Commissioner Bill Krompel facilitated the open house that drew a crowd of close to 30 homeowners and residents to hear the presentation by representatives from Jones & DeMille Engineering. The Richfield-based firm was retained by the county to design an answer to the flooding problems in Spring Glen.
"We are presenting an engineering solution to the drainage problem you all suffered for many years now," said Krompel.
The $1.4 million project includes widening 2000 West from Haycock Lane to Kenilworth Road by 5 to 6 feet on both sides and putting in roll curb and concrete gutters. According, to Collin Fauwcett, from Jones & DeMille, the engineer's surveys of the area revealed that the water was coming from the east and collecting on 2000 West.
"This system will drop that water into the drain system," Fawcett said.
The engineers also identified the intersections along 2000 West as key areas for improvement.
"These intersections are huge problems looking at the hydration that builds up," said Brian Barton, engineer with the firm.

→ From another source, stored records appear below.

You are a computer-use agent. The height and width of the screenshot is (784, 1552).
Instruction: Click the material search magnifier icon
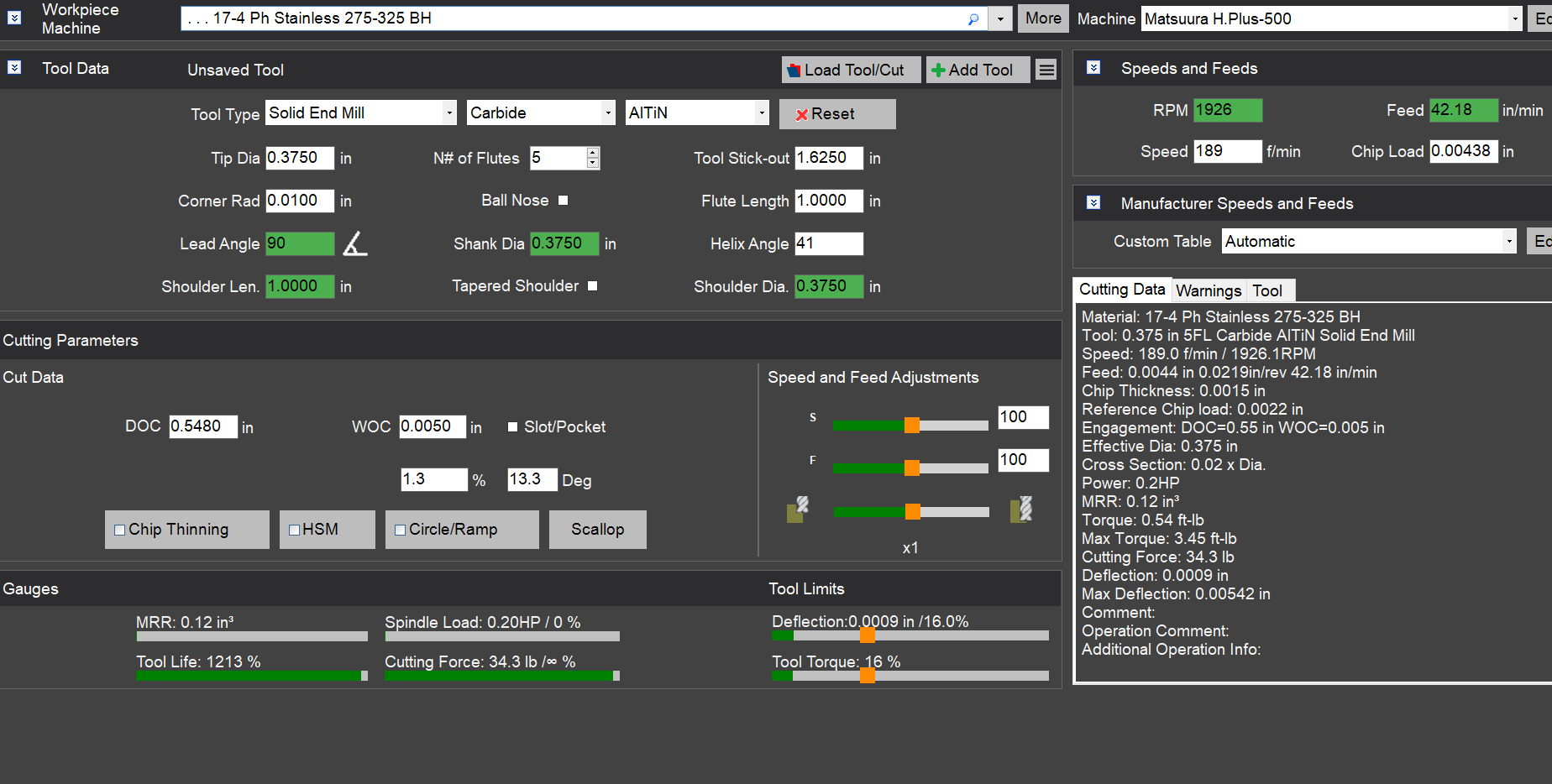tap(973, 18)
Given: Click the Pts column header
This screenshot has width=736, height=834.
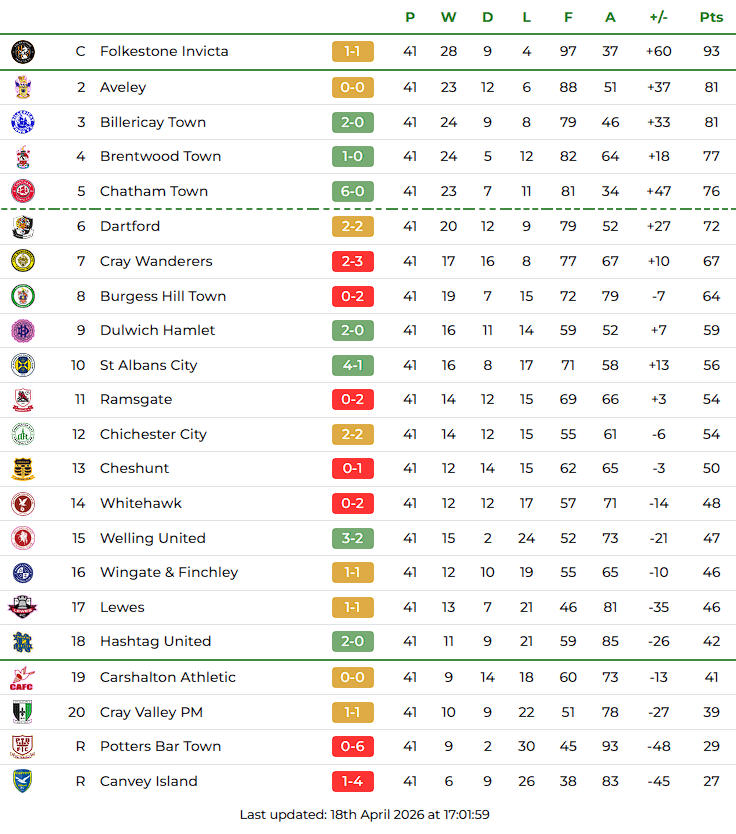Looking at the screenshot, I should tap(711, 17).
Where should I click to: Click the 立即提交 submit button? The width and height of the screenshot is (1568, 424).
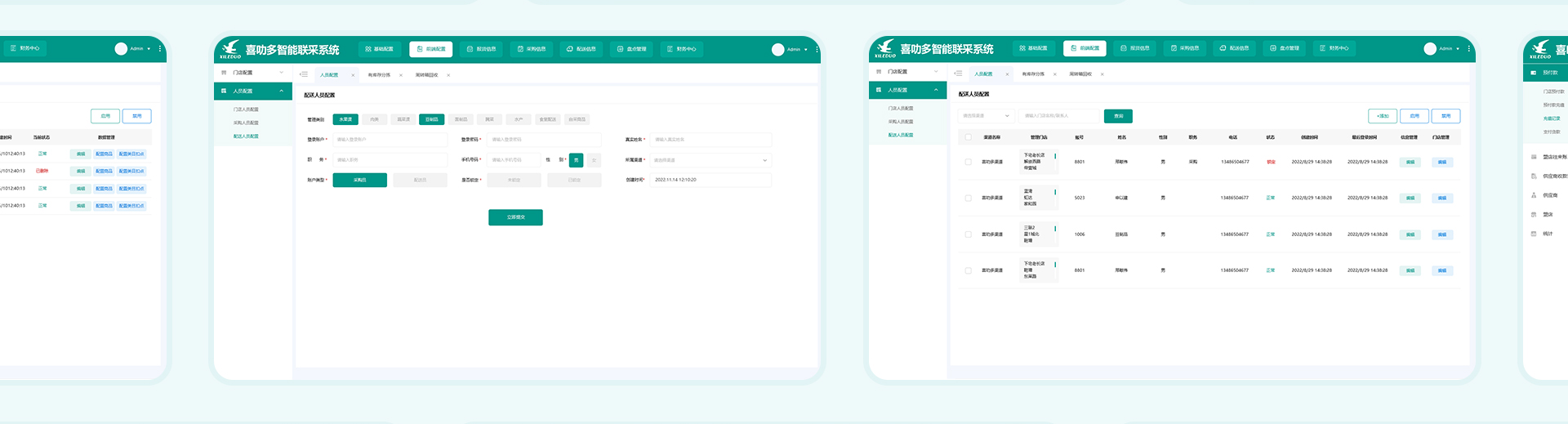pos(515,217)
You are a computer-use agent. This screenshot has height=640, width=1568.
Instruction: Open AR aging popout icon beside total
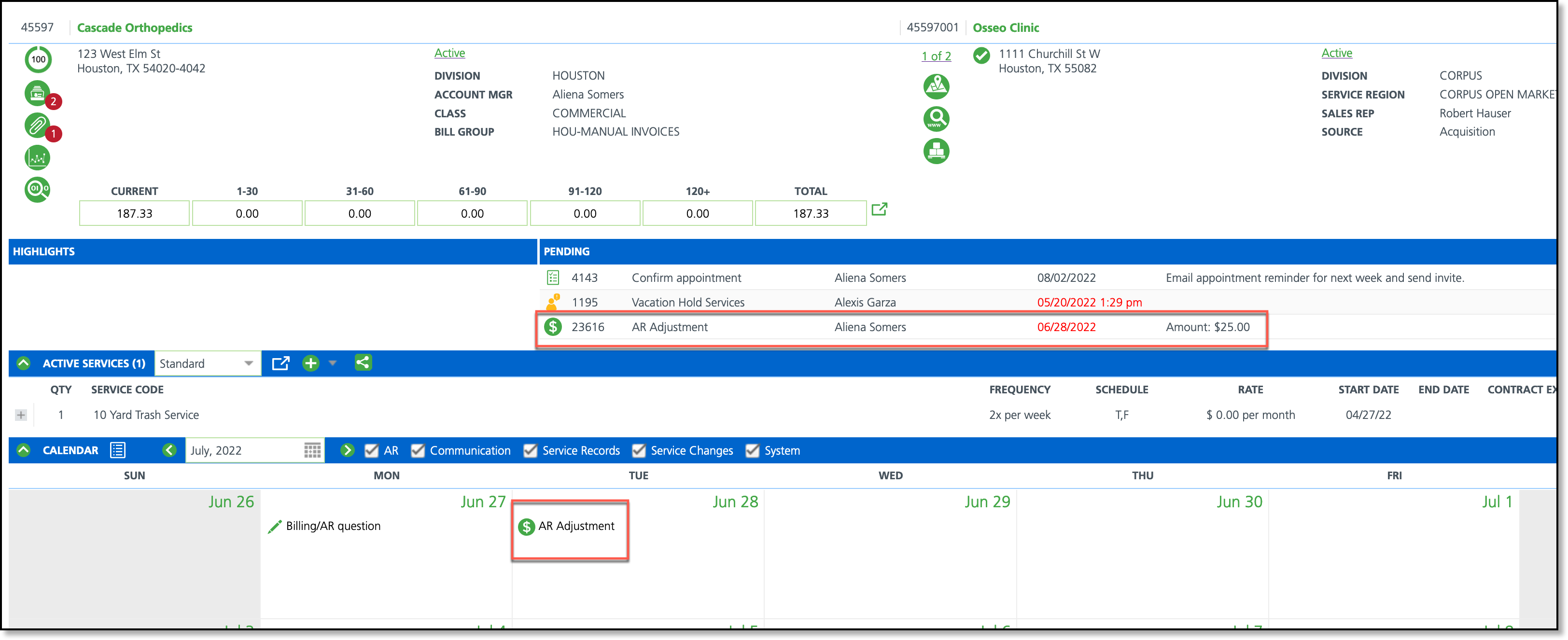click(x=879, y=210)
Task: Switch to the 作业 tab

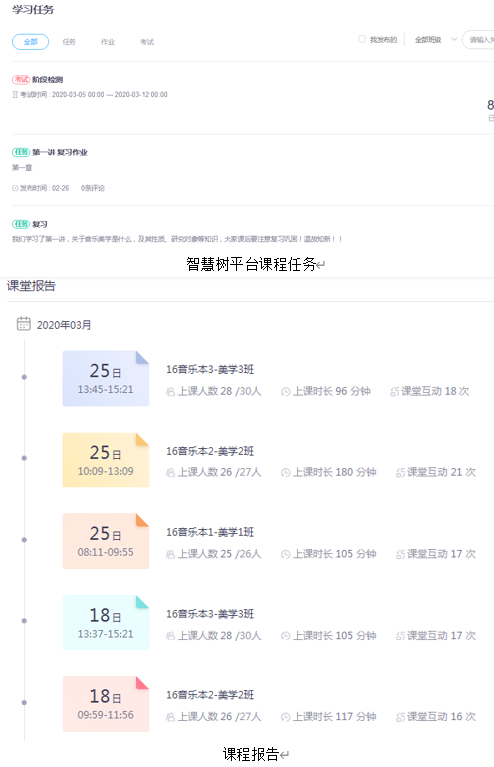Action: pos(108,42)
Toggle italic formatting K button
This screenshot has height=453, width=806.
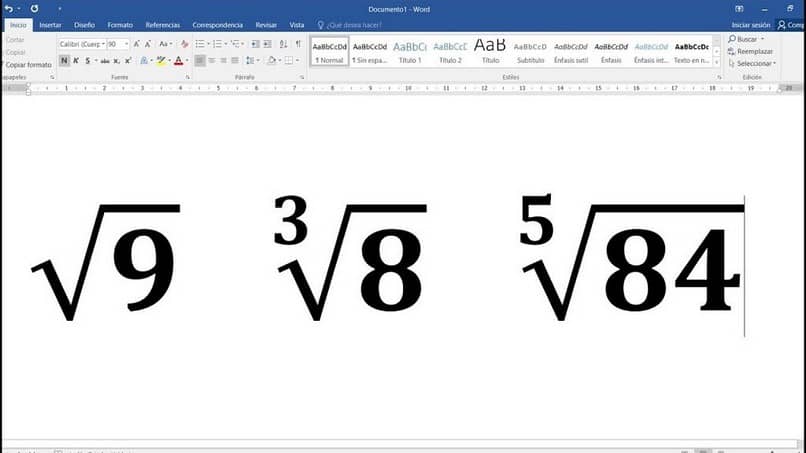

In the spirit of change and improvement resident Guido Salzetti, called out to Krompel and the engineers, "When we going to get a sidewalk."
Krompel responded that the county would phase in some changes.

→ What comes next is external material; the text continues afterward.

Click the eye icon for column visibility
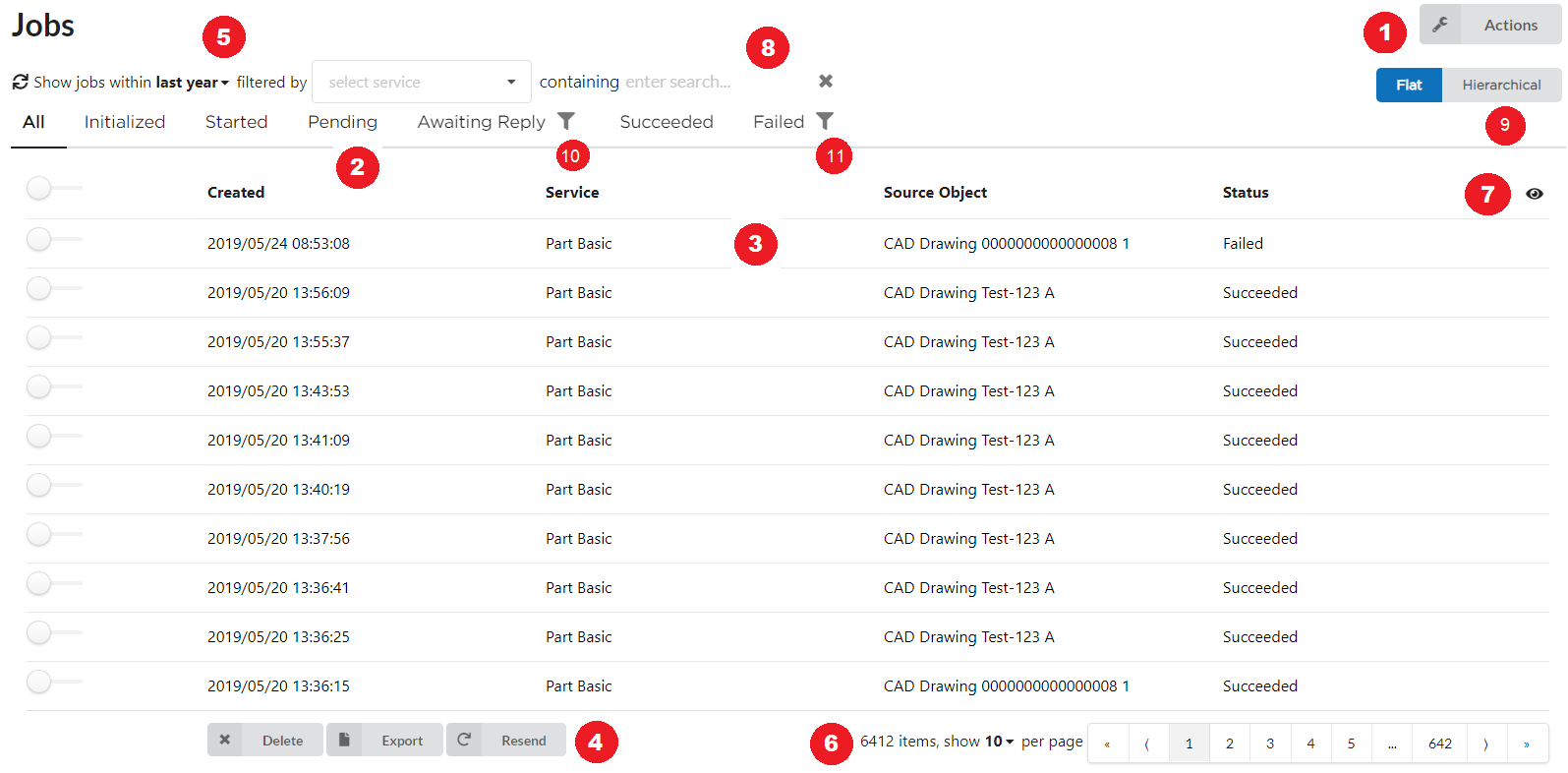This screenshot has height=773, width=1568. coord(1534,194)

"First we have to address the flooding problems," he said. "This would require two miles of sidewalk and we have to prioritize.
He added that he wasn't sure that there was unanimous support in Spring Glen for sidewalks but that the current project is flexible enough to add elements later on if so desired.
However, after a few moments of contemplation Barton told the crowd that they will be getting sidewalks of sorts - 6-foot asphalt shoulders as a result of the road widening.
The engineers explained that the existing roadway is approximately 24 to 25 feet wide and after the construction is done it will be 36 feet with 24 feet being the vehicle area and the additional 6 feet on each side will be suitable for walking or riding bicycles.
Property owner Dave Babcock, asked the engineers to carefully walk residents through the project so that they may understand and see how it will specifically impact their property.
The nearly 40-page set of plans includes sections that show the actual properties with owners' names and how the new roadway intersects with their driveways.
One resident flashed a wide smile when she heard that she may end up with a newly paved driveway as a result of the work.
In addition to curbs and gutters to further facilitate water runoff the design includes storm drains at the intersections of 4000, 4100 and 4200 North.
"We will build inlets at these intersections that will allow the water to drop into the pipes and discharge near the railroad crossing and head eventually into the river," said Fawcett.
While the plans have been drawn, the work itself isn't expected to begin until spring and will take approximately four months to complete.
Hearing the time frame, Salzetti had just one thing to say.
"Let's get started," he said with an air of determination.